- Parent company: Warner Music Group (as of 2009)
- Founded: 2004; 21 years ago
- Founder: Joshua James; Brett Eliason;

= Basecamp Productions =

American record label

Basecamp Productions is an American record label. It was founded in 2004 by Joshua James and Brett Eliason (Eliason apparently sold his share of the company sometime in 2007 and is no longer involved) with the idea of releasing "Official Bootlegs" online.

Beginning with Pearl Jam’s groundbreaking “Official Bootlegs” series, artists who have appeared on recordings distributed exclusively by Basecamp include: Pearl Jam, Linkin Park, Jay-Z, U2, Disturbed Chris Cornell, Tori Amos, Ben Harper, The Black Crowes, The Cult, Busta Rhymes, Sleater-Kinney, Kings of Leon, Mudhoney, My Morning Jacket, Sonic Youth, Dispatch, Third Day and Wolfmother.

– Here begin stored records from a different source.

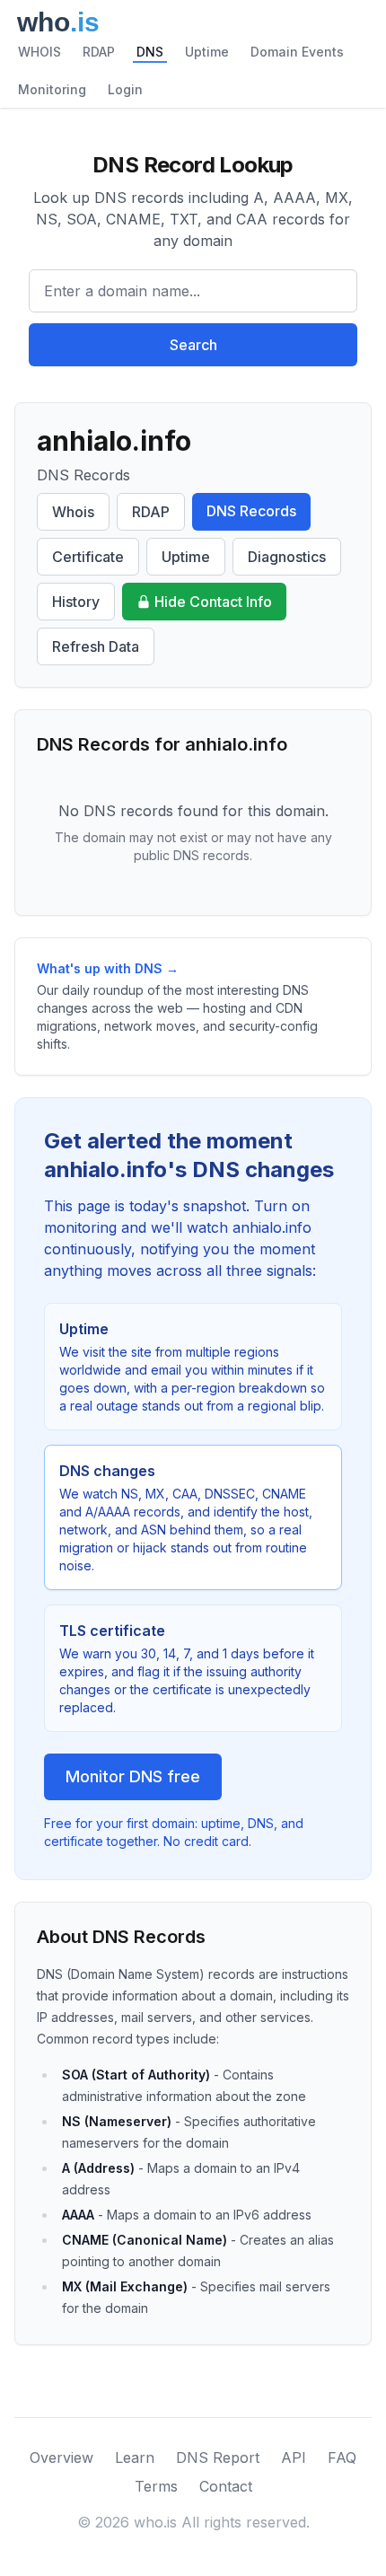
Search (193, 345)
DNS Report (217, 2457)
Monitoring (52, 89)
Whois (73, 512)
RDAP (99, 51)
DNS (149, 51)
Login (125, 89)
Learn (134, 2457)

Basecamp works with artists who sell their shows through their own web sites. Shows are typically available anywhere from 30 minutes to a few days following the performance. Basecamp handles the whole process from recording the show, mixing it and then releases it through their own software package which is installed on the artists site. Basecamp also has partnerships with both Ticketmaster and Live Nation to sell the live recordings at the point of ticket purchase.

Basecamp was acquired by Warner Music Group in 2009 and Mr. James is now the CEO of Zig Media.